Também vamos retroceder no WiFi livre, menos internet nas escolas, ônibus, praças, shoppings e hotéis. Sem contar que toda a produção de conteúdo hoje em dia está cada vez mais em nuvem. A era cloud domina e faz da banda seu intermediário, assim GDrive, DropBox e OneDrive são exemplos de serviços afetados.

Internet de classes e escassez

“Governos do Mundo Industrial, vocês gigantes aborrecidos de carne e aço, eu venho do espaço cibernético, o novo lar da Mente. Em nome do futuro, eu peço a vocês do passado que nos deixem em paz. Vocês não são bem-vindos entre nós. Vocês não têm a independência que nos une.”
(Trecho da Declaração de Independência do Ciberespaço por John Perry Barlow).

Existem esforços de setores poderosos para confundir o entendimento do digital na lógica do mundo físico.

Não podemos aceitar que a Internet seja escassa como laranjas, água ou luz.

Ao contrário, ela chega na parede da sua casa na totalidade da banda e o que determina a velocidade é o poder de compra.

O controle do fluxo infringe a neutralidade da rede, “o princípio que determina que todos sejam tratados com igualdade”, mas na prática é possível identificar o tipo de pacote em trânsito numa rede e as operadoras aproveitam para manobrar com seus interesses, prova são conversas VoIP (Skype, Hangout) que ‘trepicam’ até cair para favorecer a venda casada do telefone.

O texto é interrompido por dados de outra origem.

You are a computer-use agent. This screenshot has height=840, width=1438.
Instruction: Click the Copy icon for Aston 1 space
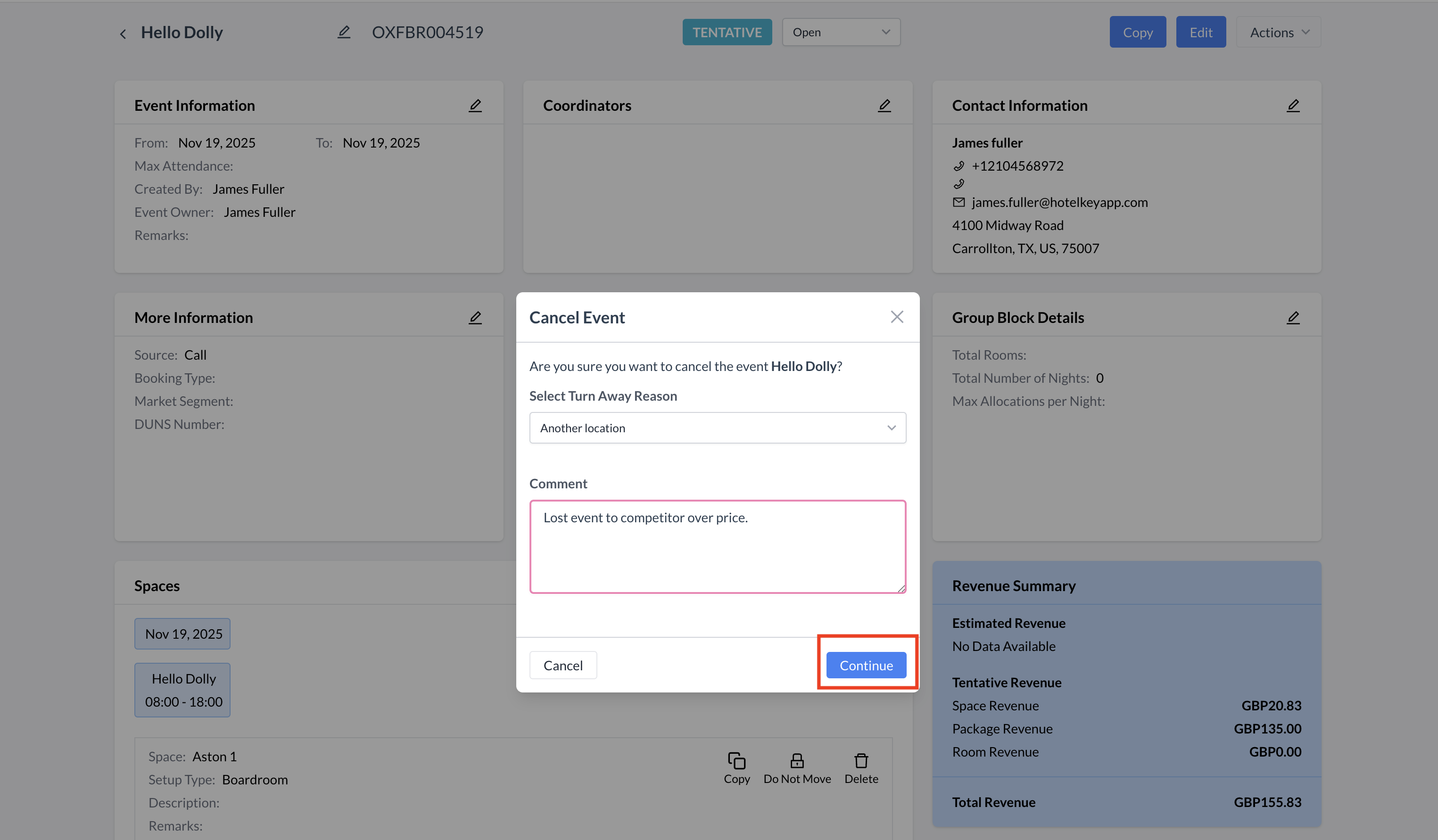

Também há um erro em comparar a infra da Internet fixa com a móvel, a expansão do 3G/4G tem desafios superiores, usam frequências de rádio que precisam ser expandido com torres e repetidores muito mais caros que passar cabo.

Franquear é tendência: outra falácia.

Segundo a União Internacional de Telecomunicações, mais de 70% dos países do mundo usam internet fixa ilimitada. Apenas EUA, Canadá, Alemanha, Irlanda, México, Japão e Argentina existem alguns poucos planos limitados, mas são comercializados paralelamente com os ilimitados.

As ‘teles’ lucram muito no Brasil e talvez a solução fosse trabalhar a Internet como concessão. Hoje ela é explorada de maneira privada e concorrencial, ou seja, os lucros definem os interesses de expansão.

Recentemente, tive a péssima experiência de solicitar a Internet Fibra para o meu condomínio, a primeira coisa que fizeram foi estudar a viabilidade pelo número de possíveis assinantes.

Se a situação apertar a favor da franquia, aposto minhas fichas no hackeamento. Mesmo assim, seria um colapso para a inclusão digital, hábitos e modelos de negócio. Um fim bem antagônico, pois o universo digital não se desenvolveu na lógica do consumo, divisão de classes e muito menos na escassez de banda.